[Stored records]

★ ★ ★ ★

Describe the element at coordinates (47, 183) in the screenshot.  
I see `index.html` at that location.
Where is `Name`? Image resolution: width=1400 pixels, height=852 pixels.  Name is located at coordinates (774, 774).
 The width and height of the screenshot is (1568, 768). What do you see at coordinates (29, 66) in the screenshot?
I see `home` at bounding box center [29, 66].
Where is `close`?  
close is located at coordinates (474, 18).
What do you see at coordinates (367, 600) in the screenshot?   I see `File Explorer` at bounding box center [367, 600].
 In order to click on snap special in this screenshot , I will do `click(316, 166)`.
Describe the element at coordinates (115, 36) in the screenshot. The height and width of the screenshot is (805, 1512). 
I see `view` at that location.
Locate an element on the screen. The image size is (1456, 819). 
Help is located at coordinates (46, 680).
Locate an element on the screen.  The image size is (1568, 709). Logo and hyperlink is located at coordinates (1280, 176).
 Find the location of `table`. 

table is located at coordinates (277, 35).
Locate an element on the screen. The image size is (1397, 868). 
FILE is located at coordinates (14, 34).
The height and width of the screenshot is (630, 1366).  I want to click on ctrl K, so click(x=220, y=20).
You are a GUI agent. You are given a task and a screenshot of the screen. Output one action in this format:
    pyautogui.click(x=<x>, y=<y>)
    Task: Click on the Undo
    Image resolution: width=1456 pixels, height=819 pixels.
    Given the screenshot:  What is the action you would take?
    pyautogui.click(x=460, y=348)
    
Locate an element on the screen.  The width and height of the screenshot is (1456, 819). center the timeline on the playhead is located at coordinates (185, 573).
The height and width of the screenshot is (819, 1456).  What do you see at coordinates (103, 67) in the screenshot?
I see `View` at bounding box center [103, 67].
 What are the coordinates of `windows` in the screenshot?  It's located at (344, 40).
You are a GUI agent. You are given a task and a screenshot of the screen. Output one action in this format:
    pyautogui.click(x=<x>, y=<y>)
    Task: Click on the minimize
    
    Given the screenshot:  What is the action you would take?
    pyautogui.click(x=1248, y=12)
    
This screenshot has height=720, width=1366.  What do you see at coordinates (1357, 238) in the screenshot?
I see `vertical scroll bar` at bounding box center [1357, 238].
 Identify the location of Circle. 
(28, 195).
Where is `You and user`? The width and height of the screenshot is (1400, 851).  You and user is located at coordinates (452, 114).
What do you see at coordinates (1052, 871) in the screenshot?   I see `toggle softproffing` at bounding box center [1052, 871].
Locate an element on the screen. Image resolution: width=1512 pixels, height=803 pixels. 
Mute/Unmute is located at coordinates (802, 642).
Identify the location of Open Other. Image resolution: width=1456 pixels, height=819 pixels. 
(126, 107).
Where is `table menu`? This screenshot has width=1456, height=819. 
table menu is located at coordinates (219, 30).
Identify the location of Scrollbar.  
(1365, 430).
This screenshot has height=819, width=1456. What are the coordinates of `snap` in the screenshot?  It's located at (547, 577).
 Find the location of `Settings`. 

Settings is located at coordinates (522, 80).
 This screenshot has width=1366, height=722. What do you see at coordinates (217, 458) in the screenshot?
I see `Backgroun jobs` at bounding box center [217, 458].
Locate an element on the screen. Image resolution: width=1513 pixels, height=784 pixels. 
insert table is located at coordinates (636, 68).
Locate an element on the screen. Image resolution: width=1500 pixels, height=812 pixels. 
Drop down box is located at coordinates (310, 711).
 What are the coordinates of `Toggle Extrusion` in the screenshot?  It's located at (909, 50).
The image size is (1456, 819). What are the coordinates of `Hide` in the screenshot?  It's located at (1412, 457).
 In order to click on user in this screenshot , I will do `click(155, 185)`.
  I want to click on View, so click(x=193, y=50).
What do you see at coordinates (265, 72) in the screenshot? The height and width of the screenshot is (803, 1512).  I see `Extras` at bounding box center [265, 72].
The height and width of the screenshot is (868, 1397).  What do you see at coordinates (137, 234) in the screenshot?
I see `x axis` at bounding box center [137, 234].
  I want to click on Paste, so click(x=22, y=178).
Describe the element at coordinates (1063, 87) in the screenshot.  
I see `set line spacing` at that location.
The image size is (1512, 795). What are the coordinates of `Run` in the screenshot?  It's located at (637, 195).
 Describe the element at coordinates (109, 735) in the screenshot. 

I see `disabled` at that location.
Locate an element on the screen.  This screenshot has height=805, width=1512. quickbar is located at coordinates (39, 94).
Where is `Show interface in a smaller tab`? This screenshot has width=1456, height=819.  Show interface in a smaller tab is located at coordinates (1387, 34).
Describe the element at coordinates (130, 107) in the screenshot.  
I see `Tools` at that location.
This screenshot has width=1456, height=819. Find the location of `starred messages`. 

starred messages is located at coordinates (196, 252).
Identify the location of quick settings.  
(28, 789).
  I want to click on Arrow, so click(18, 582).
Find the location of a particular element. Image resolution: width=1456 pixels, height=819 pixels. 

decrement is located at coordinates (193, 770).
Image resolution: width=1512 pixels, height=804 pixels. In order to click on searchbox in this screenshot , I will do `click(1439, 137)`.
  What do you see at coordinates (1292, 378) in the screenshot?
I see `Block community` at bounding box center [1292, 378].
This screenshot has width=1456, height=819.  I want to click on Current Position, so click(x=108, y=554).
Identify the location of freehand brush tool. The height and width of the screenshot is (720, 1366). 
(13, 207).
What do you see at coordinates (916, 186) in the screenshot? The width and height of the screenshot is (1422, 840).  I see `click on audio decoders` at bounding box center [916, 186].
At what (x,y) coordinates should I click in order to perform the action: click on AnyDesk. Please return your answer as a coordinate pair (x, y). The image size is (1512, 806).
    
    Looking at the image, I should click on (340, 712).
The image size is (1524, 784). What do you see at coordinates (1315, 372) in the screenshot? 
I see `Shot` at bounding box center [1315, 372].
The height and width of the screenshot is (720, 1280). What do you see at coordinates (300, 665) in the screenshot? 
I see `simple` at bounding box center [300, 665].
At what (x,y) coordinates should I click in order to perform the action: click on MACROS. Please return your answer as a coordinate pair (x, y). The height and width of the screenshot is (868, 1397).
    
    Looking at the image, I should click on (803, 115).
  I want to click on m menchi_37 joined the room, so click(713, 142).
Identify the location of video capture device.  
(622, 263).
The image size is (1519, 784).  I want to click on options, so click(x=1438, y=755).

★ ★ ★ ★

Requirement –
Swap "Locate an element on the screen" for "Find an element on the screen" wherever it appears in the entries above, and give the entries again with everything else left the same.

Answer –
Describe the element at coordinates (47, 183) in the screenshot.  
I see `index.html` at that location.
Where is `Name`? Image resolution: width=1400 pixels, height=852 pixels.  Name is located at coordinates (774, 774).
 The width and height of the screenshot is (1568, 768). What do you see at coordinates (29, 66) in the screenshot?
I see `home` at bounding box center [29, 66].
Where is `close`?  
close is located at coordinates (474, 18).
What do you see at coordinates (367, 600) in the screenshot?   I see `File Explorer` at bounding box center [367, 600].
 In order to click on snap special in this screenshot , I will do `click(316, 166)`.
Describe the element at coordinates (115, 36) in the screenshot. The height and width of the screenshot is (805, 1512). 
I see `view` at that location.
Find an element on the screen. The image size is (1456, 819). 
Help is located at coordinates (46, 680).
Find an element on the screen.  The image size is (1568, 709). Logo and hyperlink is located at coordinates (1280, 176).
 Find the location of `table`. 

table is located at coordinates (277, 35).
Find an element on the screen. The image size is (1397, 868). 
FILE is located at coordinates (14, 34).
The height and width of the screenshot is (630, 1366).  I want to click on ctrl K, so click(x=220, y=20).
You are a GUI agent. You are given a task and a screenshot of the screen. Output one action in this format:
    pyautogui.click(x=<x>, y=<y>)
    Task: Click on the Undo
    Image resolution: width=1456 pixels, height=819 pixels.
    Given the screenshot:  What is the action you would take?
    pyautogui.click(x=460, y=348)
    
Find an element on the screen.  The width and height of the screenshot is (1456, 819). center the timeline on the playhead is located at coordinates (185, 573).
The height and width of the screenshot is (819, 1456).  What do you see at coordinates (103, 67) in the screenshot?
I see `View` at bounding box center [103, 67].
 What are the coordinates of `windows` in the screenshot?  It's located at (344, 40).
You are a GUI agent. You are given a task and a screenshot of the screen. Output one action in this format:
    pyautogui.click(x=<x>, y=<y>)
    Task: Click on the minimize
    
    Given the screenshot:  What is the action you would take?
    pyautogui.click(x=1248, y=12)
    
This screenshot has height=720, width=1366.  What do you see at coordinates (1357, 238) in the screenshot?
I see `vertical scroll bar` at bounding box center [1357, 238].
 Identify the location of Circle. 
(28, 195).
Where is `You and user`? The width and height of the screenshot is (1400, 851).  You and user is located at coordinates (452, 114).
What do you see at coordinates (1052, 871) in the screenshot?   I see `toggle softproffing` at bounding box center [1052, 871].
Find an element on the screen. Image resolution: width=1512 pixels, height=803 pixels. 
Mute/Unmute is located at coordinates (802, 642).
Identify the location of Open Other. Image resolution: width=1456 pixels, height=819 pixels. 
(126, 107).
Where is `table menu`? This screenshot has width=1456, height=819. 
table menu is located at coordinates (219, 30).
Identify the location of Scrollbar.  
(1365, 430).
This screenshot has height=819, width=1456. What are the coordinates of `snap` in the screenshot?  It's located at (547, 577).
 Find the location of `Settings`. 

Settings is located at coordinates (522, 80).
 This screenshot has width=1366, height=722. What do you see at coordinates (217, 458) in the screenshot?
I see `Backgroun jobs` at bounding box center [217, 458].
Find an element on the screen. Image resolution: width=1513 pixels, height=784 pixels. 
insert table is located at coordinates (636, 68).
Find an element on the screen. Image resolution: width=1500 pixels, height=812 pixels. 
Drop down box is located at coordinates (310, 711).
 What are the coordinates of `Toggle Extrusion` in the screenshot?  It's located at (909, 50).
The image size is (1456, 819). What are the coordinates of `Hide` in the screenshot?  It's located at (1412, 457).
 In order to click on user in this screenshot , I will do `click(155, 185)`.
  I want to click on View, so click(x=193, y=50).
What do you see at coordinates (265, 72) in the screenshot? The height and width of the screenshot is (803, 1512).  I see `Extras` at bounding box center [265, 72].
The height and width of the screenshot is (868, 1397).  What do you see at coordinates (137, 234) in the screenshot?
I see `x axis` at bounding box center [137, 234].
  I want to click on Paste, so click(x=22, y=178).
Describe the element at coordinates (1063, 87) in the screenshot.  
I see `set line spacing` at that location.
The image size is (1512, 795). What are the coordinates of `Run` in the screenshot?  It's located at (637, 195).
 Describe the element at coordinates (109, 735) in the screenshot. 

I see `disabled` at that location.
Find an element on the screen.  This screenshot has height=805, width=1512. quickbar is located at coordinates (39, 94).
Where is `Show interface in a smaller tab`? This screenshot has width=1456, height=819.  Show interface in a smaller tab is located at coordinates (1387, 34).
Describe the element at coordinates (130, 107) in the screenshot.  
I see `Tools` at that location.
This screenshot has width=1456, height=819. Find the location of `starred messages`. 

starred messages is located at coordinates (196, 252).
Identify the location of quick settings.  
(28, 789).
  I want to click on Arrow, so click(18, 582).
Find the location of a particular element. Image resolution: width=1456 pixels, height=819 pixels. 

decrement is located at coordinates (193, 770).
Image resolution: width=1512 pixels, height=804 pixels. In order to click on searchbox in this screenshot , I will do `click(1439, 137)`.
  What do you see at coordinates (1292, 378) in the screenshot?
I see `Block community` at bounding box center [1292, 378].
This screenshot has width=1456, height=819.  I want to click on Current Position, so click(x=108, y=554).
Identify the location of freehand brush tool. The height and width of the screenshot is (720, 1366). 
(13, 207).
What do you see at coordinates (916, 186) in the screenshot? The width and height of the screenshot is (1422, 840).  I see `click on audio decoders` at bounding box center [916, 186].
At what (x,y) coordinates should I click in order to perform the action: click on AnyDesk. Please return your answer as a coordinate pair (x, y). The image size is (1512, 806).
    
    Looking at the image, I should click on (340, 712).
The image size is (1524, 784). What do you see at coordinates (1315, 372) in the screenshot? 
I see `Shot` at bounding box center [1315, 372].
The height and width of the screenshot is (720, 1280). What do you see at coordinates (300, 665) in the screenshot? 
I see `simple` at bounding box center [300, 665].
At what (x,y) coordinates should I click in order to perform the action: click on MACROS. Please return your answer as a coordinate pair (x, y). The height and width of the screenshot is (868, 1397).
    
    Looking at the image, I should click on (803, 115).
  I want to click on m menchi_37 joined the room, so click(713, 142).
Identify the location of video capture device.  
(622, 263).
The image size is (1519, 784).  I want to click on options, so click(x=1438, y=755).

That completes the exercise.